I was as surprised by the reaction to Michael Jackson's death as I was the death itself, though I shouldn't have been. Is there anyone in sports whose death we'd react to in a similar way?

I don't mean that in a glib way. (Mostly.) The strangely moving aspect of Michael Jackson's death was how we so quickly dismissed the freakshow he'd become over the last 20 years and focused almost solely on the music, and just how fucking great it really was. His death shouldn't have shocked us as much as it did; clearly, something was wrong with that guy. But it did what death is supposed to do: It gave us the needed perspective to hark back and reevaluate the artist, understand what it was we'd truly lost, give us something to all share as one. If you would have told me two weeks ago that Michael Jackson's death would turn into a week of shared grief, I would have thought you were crazy. That weirdo? Come on. And now that it has happened, in retrospect, it seems obvious we'd react this way. We'll actually all remember where we were when Michael Jackson died. Never would have thought that.


And it got me to thinking: What sports deaths would cause us to have that reaction? Who in sports could die right now and jolt people in that way? Who would shake us like that? Whose death would cause such an unconscious re-evaluation?

So, this week's Ten Humans is a thought experiment. It's my list of the 10 people in sports who, if they were to die tomorrow, would inspire similar recalculations in the public consciousness. Whose death would affect us the most? It's a little morbid, I grant you. But I think it's instructive.

Records from a data collection —
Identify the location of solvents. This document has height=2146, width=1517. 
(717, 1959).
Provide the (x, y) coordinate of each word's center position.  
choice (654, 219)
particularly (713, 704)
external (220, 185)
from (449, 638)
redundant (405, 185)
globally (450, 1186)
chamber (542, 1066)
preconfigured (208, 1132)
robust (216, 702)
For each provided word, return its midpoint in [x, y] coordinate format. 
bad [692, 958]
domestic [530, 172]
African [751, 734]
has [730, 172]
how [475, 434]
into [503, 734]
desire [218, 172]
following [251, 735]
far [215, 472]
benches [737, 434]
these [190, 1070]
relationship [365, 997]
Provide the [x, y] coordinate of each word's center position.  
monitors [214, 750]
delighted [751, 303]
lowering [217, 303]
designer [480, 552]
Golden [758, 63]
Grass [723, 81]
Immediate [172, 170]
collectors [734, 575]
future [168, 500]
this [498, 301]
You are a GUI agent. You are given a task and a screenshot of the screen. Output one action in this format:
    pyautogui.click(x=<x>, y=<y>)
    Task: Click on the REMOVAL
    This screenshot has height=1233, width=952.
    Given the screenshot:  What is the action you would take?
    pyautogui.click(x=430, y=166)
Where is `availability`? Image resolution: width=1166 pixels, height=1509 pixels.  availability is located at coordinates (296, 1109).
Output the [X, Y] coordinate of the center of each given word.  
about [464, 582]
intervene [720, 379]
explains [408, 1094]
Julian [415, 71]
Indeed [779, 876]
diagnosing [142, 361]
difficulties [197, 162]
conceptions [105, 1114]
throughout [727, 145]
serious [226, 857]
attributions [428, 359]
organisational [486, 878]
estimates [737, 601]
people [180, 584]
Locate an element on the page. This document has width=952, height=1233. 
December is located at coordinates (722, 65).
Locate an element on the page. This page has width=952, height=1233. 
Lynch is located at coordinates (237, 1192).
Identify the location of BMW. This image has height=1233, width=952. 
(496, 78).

What this exercise asks —
A - Return the passage of the post on Michael Jackson's death between "I was as surprised" and "a similar way?", inclusive.
B - List every question asked in the paragraph of the post on Michael Jackson's death that begins "And it got me to thinking".
These records come from a separate source and have no connection to the post on Michael Jackson's death.

The replies —
A -
I was as surprised by the reaction to Michael Jackson's death as I was the death itself, though I shouldn't have been. Is there anyone in sports whose death we'd react to in a similar way?

B -
- What sports deaths would cause us to have that reaction?
- Who in sports could die right now and jolt people in that way?
- Who would shake us like that?
- Whose death would cause such an unconscious re-evaluation?